The reliability of the questionnaire was analyzed using Cronbach’s α analysis, which yielded a value of 0.79 for the questionnaire as a whole. The independent Cronbach’s α values for the awareness, attitude, and practices domains were 0.78, 0.77, and 0.70, respectively. The analysis confirmed acceptable internal consistency and reliability.

Scoring system for awareness, attitude, and practices towards obesity

The scoring system for evaluating awareness, attitude, and practices related to obesity was structured as follows. Each section’s overall score was calculated by summing the correct responses. Awareness scores were categorized as “good” or “adequate” if they reached or exceeded 75% of the total possible score, whereas scores below this threshold were classified as “poor.” In parallel, an attitude was deemed “favorable” if the score was 75% or higher of the total attitude score. Likewise, practice was considered “adequate” if the score was 75% or higher of the total practice score [22, 23].

2.4.2 Anthropometric measurements

Weight and height were used to calculate BMI.

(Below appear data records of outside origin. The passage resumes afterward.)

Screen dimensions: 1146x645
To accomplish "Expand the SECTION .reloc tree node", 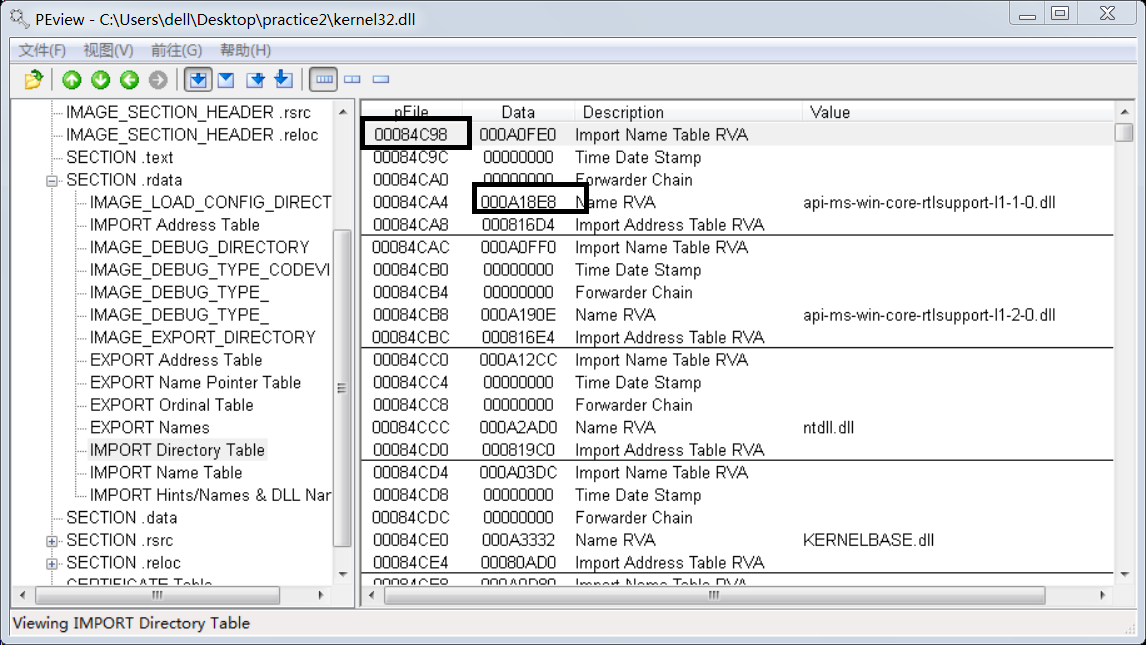I will coord(51,562).
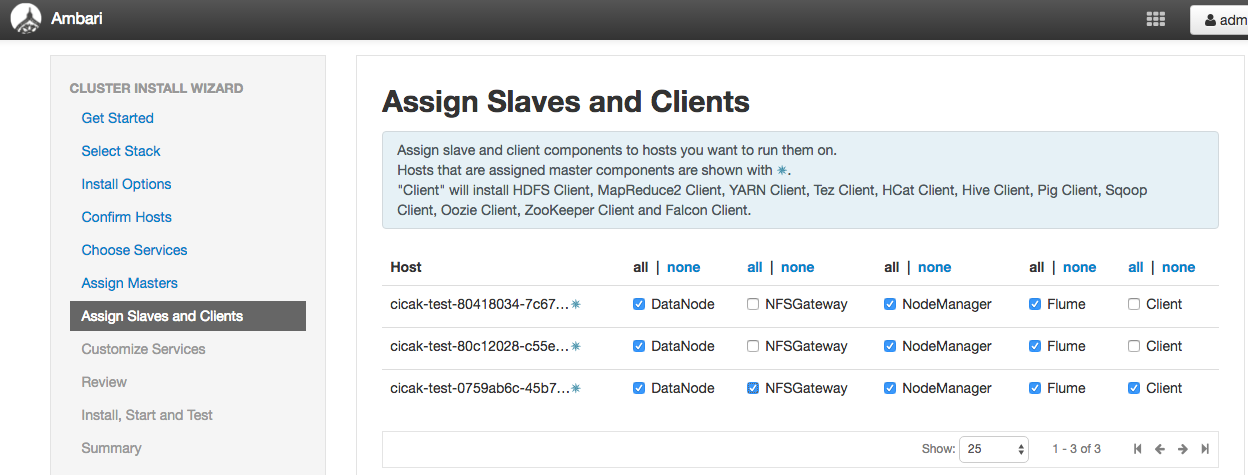Open the Show rows-per-page dropdown
Screen dimensions: 1248x475
pos(993,449)
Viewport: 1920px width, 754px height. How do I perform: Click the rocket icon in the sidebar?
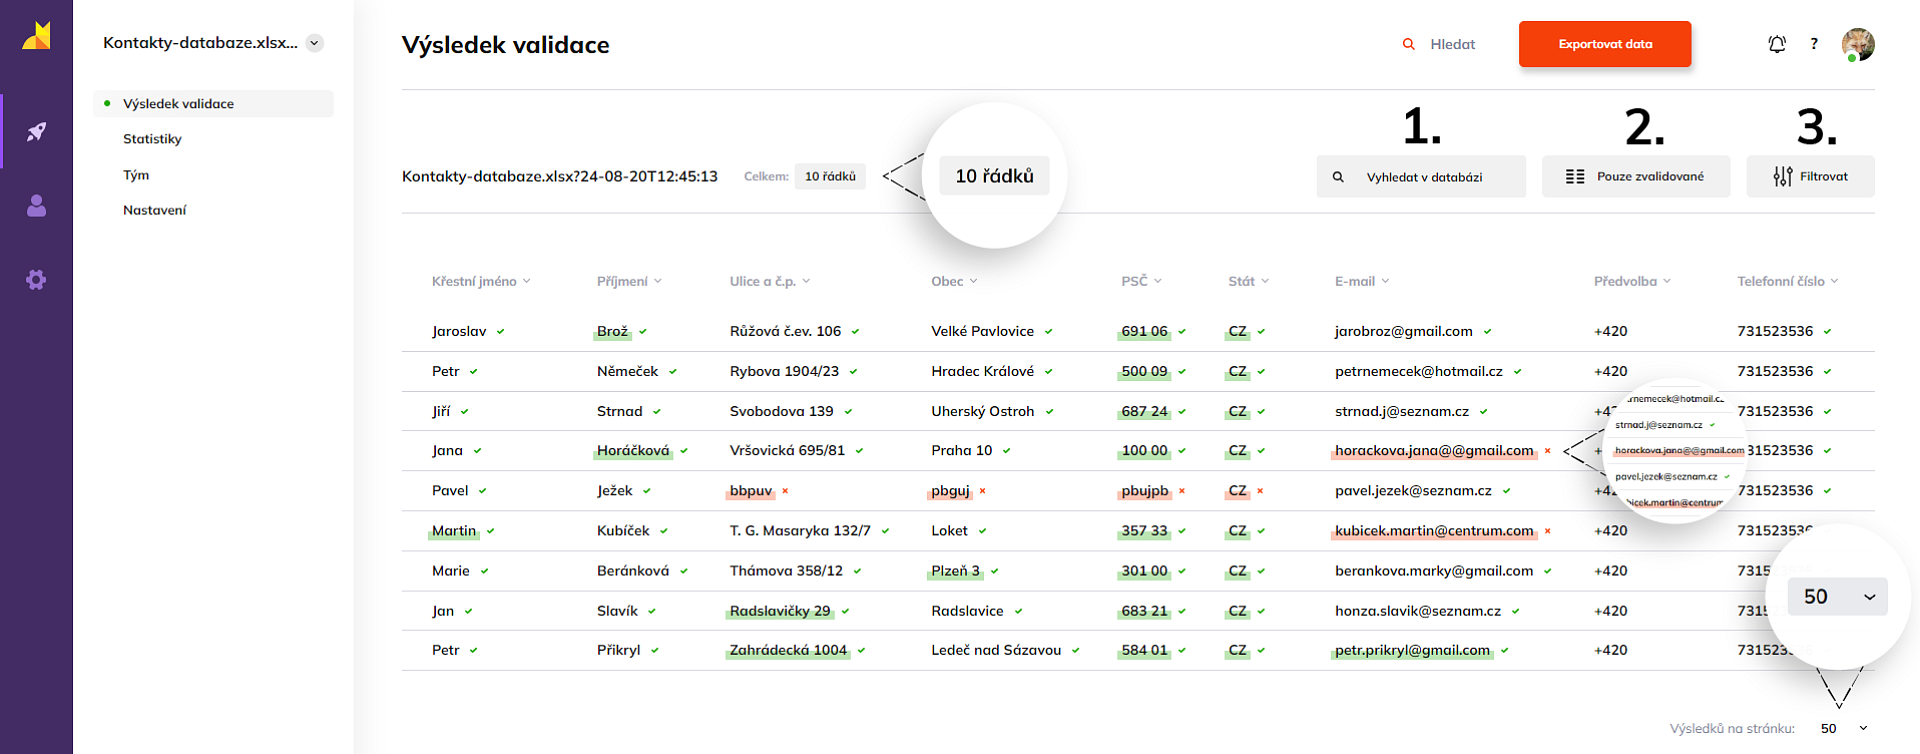point(36,131)
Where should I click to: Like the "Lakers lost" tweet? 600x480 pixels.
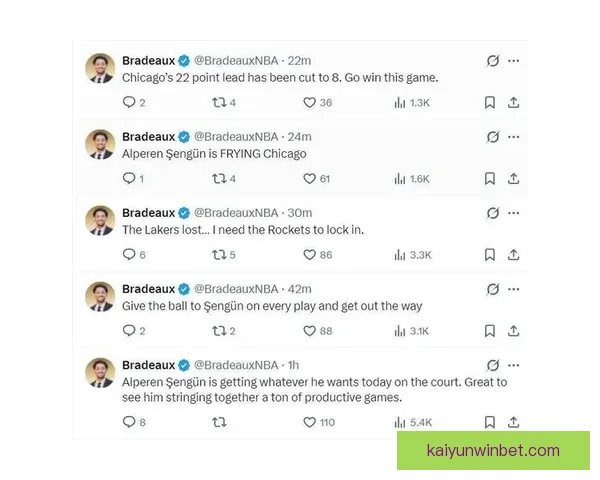[309, 254]
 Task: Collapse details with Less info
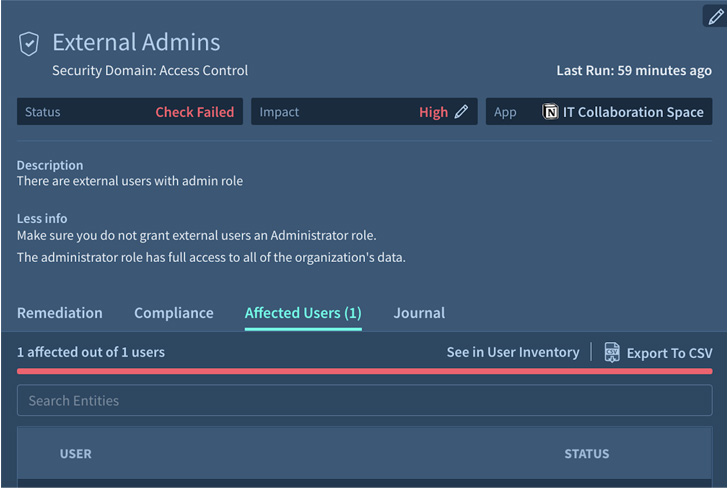click(42, 218)
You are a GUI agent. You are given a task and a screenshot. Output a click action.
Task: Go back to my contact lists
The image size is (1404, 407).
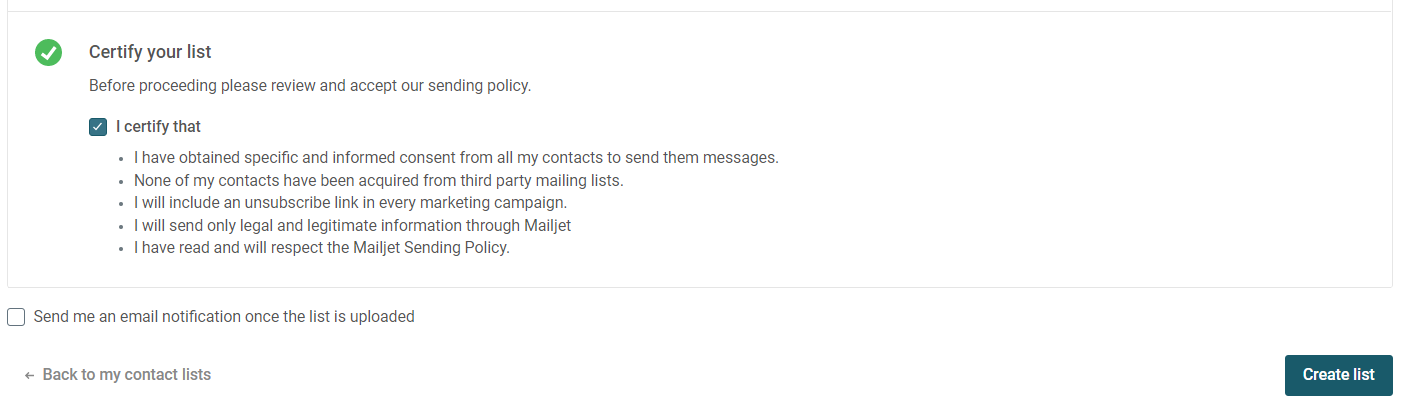click(x=118, y=375)
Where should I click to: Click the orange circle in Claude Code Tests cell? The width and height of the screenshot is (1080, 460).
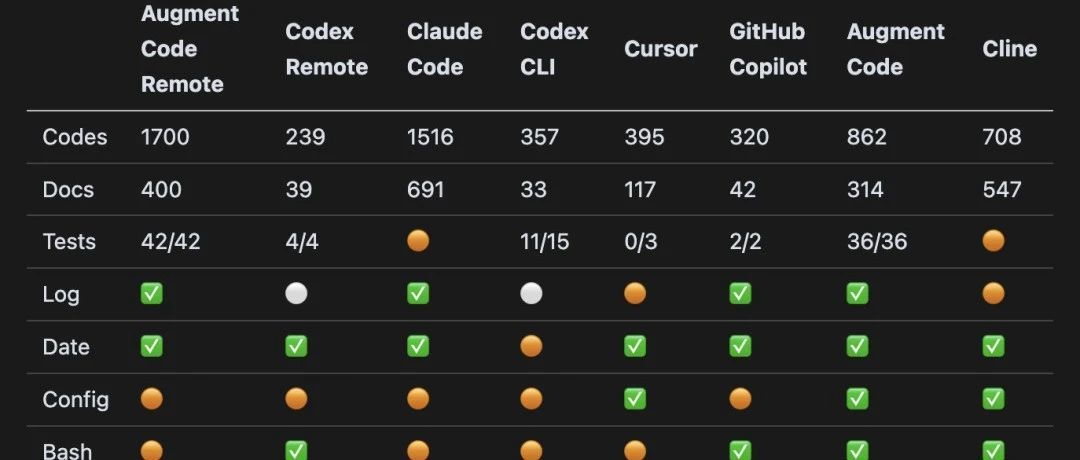418,241
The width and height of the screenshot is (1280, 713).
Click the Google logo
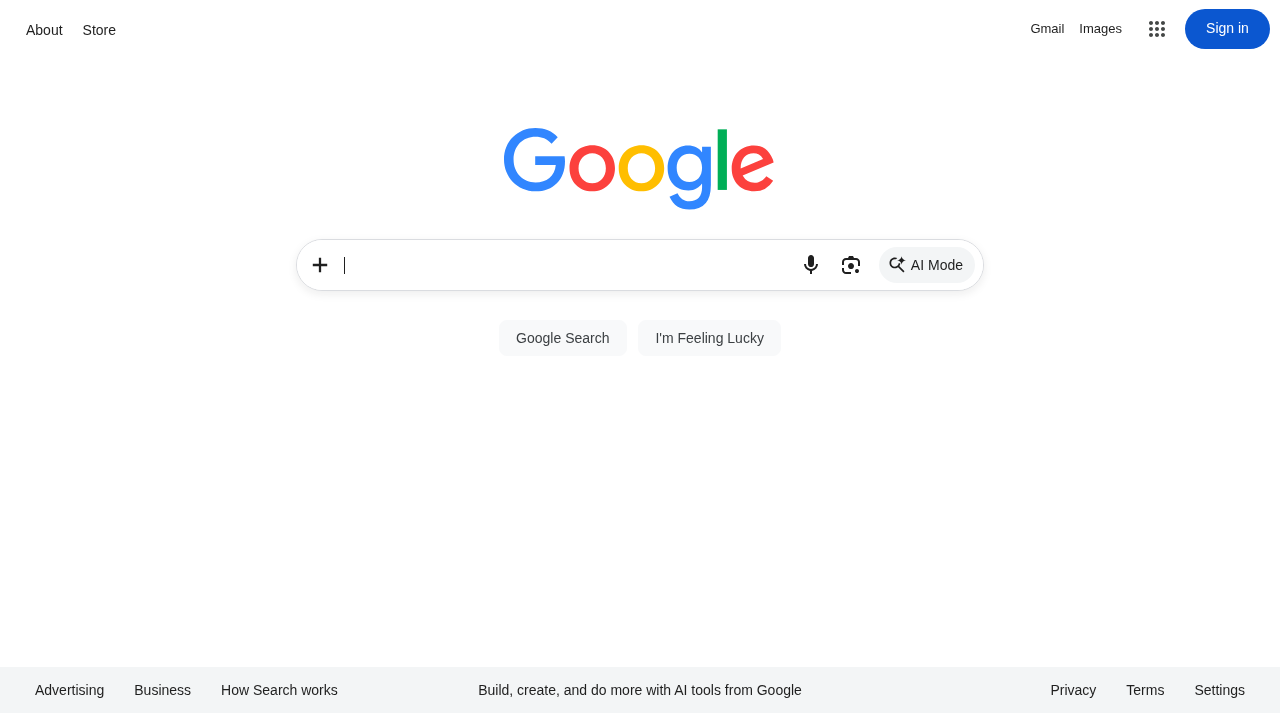tap(639, 168)
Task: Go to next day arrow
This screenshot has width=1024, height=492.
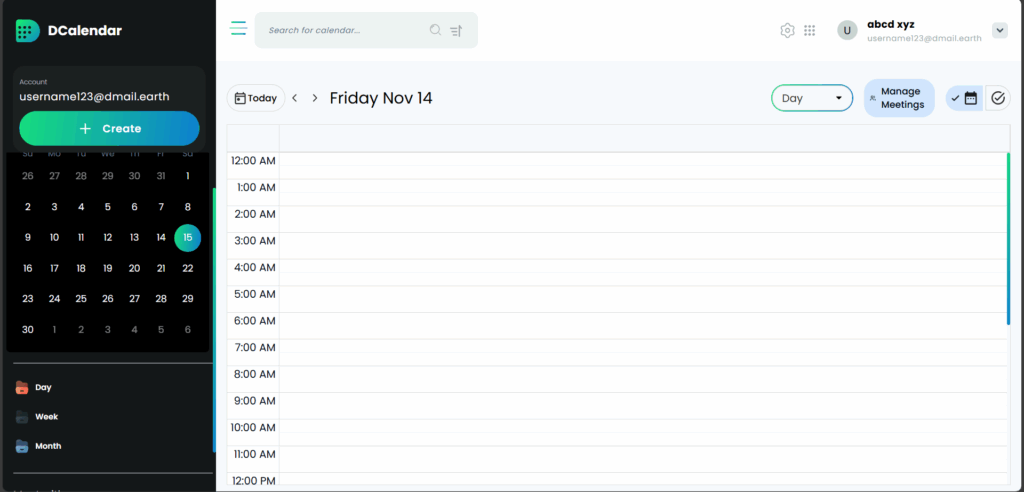Action: (x=315, y=98)
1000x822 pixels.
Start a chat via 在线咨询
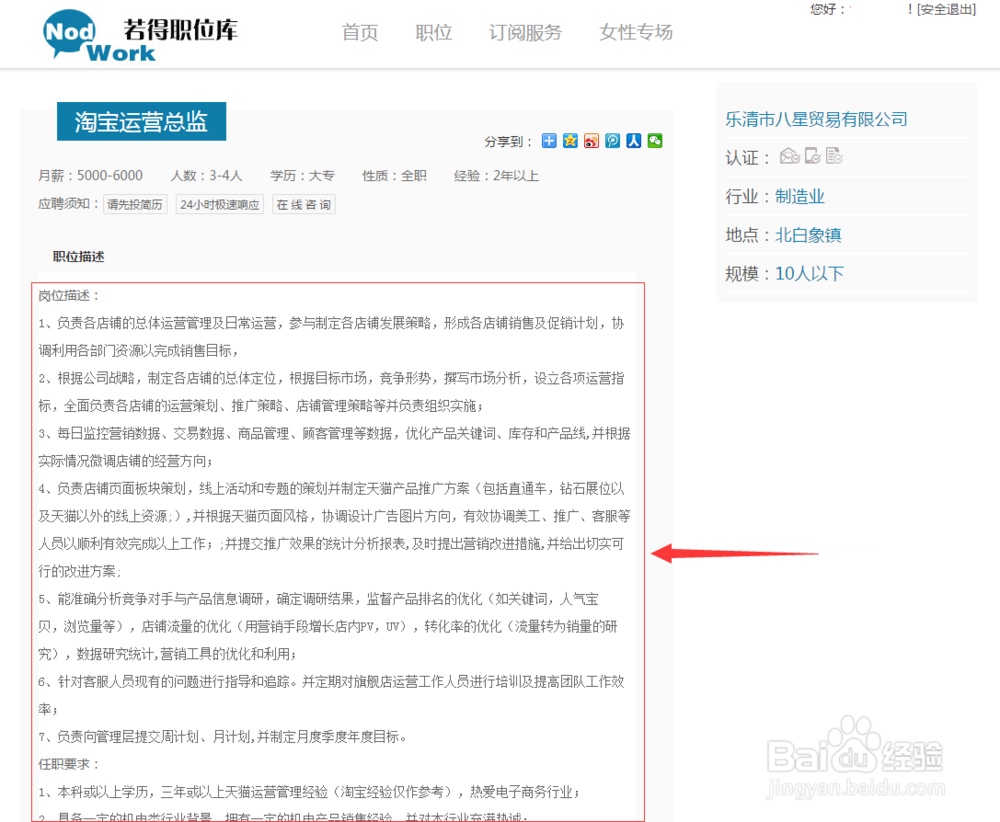pyautogui.click(x=303, y=204)
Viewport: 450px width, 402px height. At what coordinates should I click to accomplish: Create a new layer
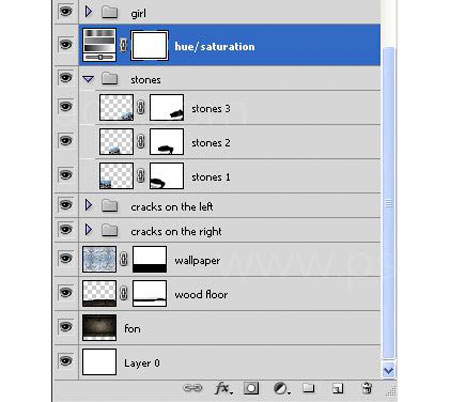point(337,388)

Weight and height measurements

The participants’ weights were determined using a properly calibrated digital scale. They were instructed to wear light clothing and stand barefoot and upright on the scale. Height was measured using a calibrated stadiometer, which provides a precise reading. Participants were asked to remove their shoes and stand upright with their heels together, back straight, and head in a neutral position. The measurement was taken to the nearest centimeter, ensuring that the participant was looking straight ahead and not slouching. This standardized approach helped to minimize variability and provided consistent data for analysis. The weight and height were rounded to the closest 0.1 kg (kg) and 0.5 cm (cm), respectively [24].

Estimation and classification of body mass index

The BMI was calculated by dividing weight in kg by height in m2. The WHO’s classification method was used to categorize BMI and obesity [25]. According to this classification, individuals with a BMI of less than 18.5 kg/m2 are considered underweight. Those with a BMI between 18.5 and < 25 kg/m2 are classified as having a normal weight. Individuals with a BMI between 25 and < 30 kg/m2 are considered overweight. Those with a BMI of ≥ 30 kg/m2 are considered obese. Class I obesity includes individuals with a BMI between 30 and < 35 kg/m2. Class II obesity includes those with a BMI between 35 and < 40 kg/m2. Class III obesity refers to individuals with a BMI ≥ 40 kg/m2 [26].

2.5 Statistical analysis

The data were analyzed using the SPSS package, version 25. For presenting sociodemographic characteristics, factors associated with obesity, awareness, attitude, and practices regarding obesity, frequency and percentage were used for categorical variables, and the mean, and standard deviation (SD) were utilized to present quantitative variables. To determine the relationship between sociodemographic and other associated factors and obesity, the chi-square test was used for qualitative variables, and the Student’s t-test was used for quantitative variables. In addition, logistic regression was conducted for multivariate analysis to estimate odds ratios (OR), while 95% confidence intervals (CI) were utilized to identify predictors of obesity. Statistical significance was defined as a p-value less than 0.05.